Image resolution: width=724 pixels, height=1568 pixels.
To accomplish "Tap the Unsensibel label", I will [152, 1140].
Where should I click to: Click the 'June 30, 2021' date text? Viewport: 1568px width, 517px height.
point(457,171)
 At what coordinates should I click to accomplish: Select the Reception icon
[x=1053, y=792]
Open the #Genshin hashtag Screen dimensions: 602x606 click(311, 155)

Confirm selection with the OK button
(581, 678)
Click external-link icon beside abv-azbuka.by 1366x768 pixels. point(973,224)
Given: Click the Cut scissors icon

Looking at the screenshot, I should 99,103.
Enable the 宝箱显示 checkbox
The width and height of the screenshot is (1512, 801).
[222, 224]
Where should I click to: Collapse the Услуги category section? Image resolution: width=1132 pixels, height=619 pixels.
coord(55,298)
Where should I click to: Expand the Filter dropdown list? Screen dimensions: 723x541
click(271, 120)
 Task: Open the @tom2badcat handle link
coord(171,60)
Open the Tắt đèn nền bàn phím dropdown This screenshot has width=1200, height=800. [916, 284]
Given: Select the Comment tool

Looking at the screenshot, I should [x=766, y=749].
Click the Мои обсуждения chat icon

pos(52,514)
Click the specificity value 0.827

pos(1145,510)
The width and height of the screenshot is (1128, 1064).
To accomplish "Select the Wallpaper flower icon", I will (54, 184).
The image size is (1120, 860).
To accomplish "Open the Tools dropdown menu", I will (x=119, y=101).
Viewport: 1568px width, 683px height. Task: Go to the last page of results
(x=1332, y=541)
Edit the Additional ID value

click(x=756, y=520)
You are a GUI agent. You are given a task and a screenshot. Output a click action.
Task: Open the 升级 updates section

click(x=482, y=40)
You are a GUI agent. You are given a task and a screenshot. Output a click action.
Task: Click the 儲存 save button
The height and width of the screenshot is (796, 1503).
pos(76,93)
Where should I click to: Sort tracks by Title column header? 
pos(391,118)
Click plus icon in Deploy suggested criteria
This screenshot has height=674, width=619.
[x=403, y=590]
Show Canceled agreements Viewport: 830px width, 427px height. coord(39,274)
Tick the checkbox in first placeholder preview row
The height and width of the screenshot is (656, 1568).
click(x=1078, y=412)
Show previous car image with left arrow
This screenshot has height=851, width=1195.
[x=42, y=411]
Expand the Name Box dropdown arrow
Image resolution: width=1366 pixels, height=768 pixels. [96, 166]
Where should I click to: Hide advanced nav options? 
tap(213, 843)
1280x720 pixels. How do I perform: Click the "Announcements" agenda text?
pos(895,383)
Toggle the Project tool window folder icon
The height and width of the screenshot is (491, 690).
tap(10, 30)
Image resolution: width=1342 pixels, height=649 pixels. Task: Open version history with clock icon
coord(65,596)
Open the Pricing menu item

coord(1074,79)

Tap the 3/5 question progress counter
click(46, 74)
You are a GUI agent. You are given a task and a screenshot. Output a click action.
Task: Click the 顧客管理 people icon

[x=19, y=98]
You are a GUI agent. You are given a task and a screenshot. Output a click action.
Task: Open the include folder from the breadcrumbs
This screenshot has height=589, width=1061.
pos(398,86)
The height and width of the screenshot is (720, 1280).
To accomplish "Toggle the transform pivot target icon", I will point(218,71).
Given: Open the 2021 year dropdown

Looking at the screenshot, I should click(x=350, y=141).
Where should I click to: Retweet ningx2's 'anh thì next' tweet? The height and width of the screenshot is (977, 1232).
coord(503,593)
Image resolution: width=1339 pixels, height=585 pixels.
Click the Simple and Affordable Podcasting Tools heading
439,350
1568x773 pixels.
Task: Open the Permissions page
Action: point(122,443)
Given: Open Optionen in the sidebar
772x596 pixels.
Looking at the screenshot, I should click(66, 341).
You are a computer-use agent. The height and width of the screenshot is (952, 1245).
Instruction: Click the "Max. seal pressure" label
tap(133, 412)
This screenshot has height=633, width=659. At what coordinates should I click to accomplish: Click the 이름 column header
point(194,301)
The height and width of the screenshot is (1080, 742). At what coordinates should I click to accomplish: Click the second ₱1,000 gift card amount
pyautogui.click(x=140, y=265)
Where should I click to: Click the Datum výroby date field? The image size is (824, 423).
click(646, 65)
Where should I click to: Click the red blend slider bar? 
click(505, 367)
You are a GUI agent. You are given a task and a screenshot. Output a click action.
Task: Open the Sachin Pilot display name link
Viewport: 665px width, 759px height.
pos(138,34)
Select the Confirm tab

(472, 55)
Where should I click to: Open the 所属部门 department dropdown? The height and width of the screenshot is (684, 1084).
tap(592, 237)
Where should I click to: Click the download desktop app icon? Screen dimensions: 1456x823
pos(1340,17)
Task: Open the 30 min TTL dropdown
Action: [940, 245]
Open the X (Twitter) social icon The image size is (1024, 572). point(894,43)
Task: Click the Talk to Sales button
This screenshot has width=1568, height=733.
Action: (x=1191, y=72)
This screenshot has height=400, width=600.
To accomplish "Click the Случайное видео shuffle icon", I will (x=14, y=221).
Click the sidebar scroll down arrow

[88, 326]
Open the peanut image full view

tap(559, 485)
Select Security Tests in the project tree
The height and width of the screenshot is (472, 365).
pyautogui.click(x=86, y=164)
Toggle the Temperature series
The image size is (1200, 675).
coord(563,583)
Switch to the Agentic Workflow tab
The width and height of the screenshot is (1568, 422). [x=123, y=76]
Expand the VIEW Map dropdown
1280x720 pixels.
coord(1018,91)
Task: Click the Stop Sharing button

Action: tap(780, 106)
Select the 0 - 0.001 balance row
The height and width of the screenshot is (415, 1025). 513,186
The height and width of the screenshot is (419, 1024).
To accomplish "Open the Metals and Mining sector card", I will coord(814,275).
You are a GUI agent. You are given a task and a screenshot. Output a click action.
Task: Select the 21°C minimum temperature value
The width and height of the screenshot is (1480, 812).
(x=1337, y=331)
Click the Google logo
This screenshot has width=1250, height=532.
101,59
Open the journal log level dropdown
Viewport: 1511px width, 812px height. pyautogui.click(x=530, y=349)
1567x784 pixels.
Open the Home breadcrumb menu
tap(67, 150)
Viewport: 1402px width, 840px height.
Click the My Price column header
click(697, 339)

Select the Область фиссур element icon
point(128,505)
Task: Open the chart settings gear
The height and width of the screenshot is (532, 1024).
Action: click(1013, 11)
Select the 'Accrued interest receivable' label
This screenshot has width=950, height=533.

YOUR INSTRUCTIONS: Every line from the one with "The height and width of the screenshot is (532, 1024)." through the last line of the records above should be returned exactly, please, and no others.

RESULT:
The height and width of the screenshot is (532, 1024).
Action: click(1013, 11)
Select the 'Accrued interest receivable' label
This screenshot has width=950, height=533.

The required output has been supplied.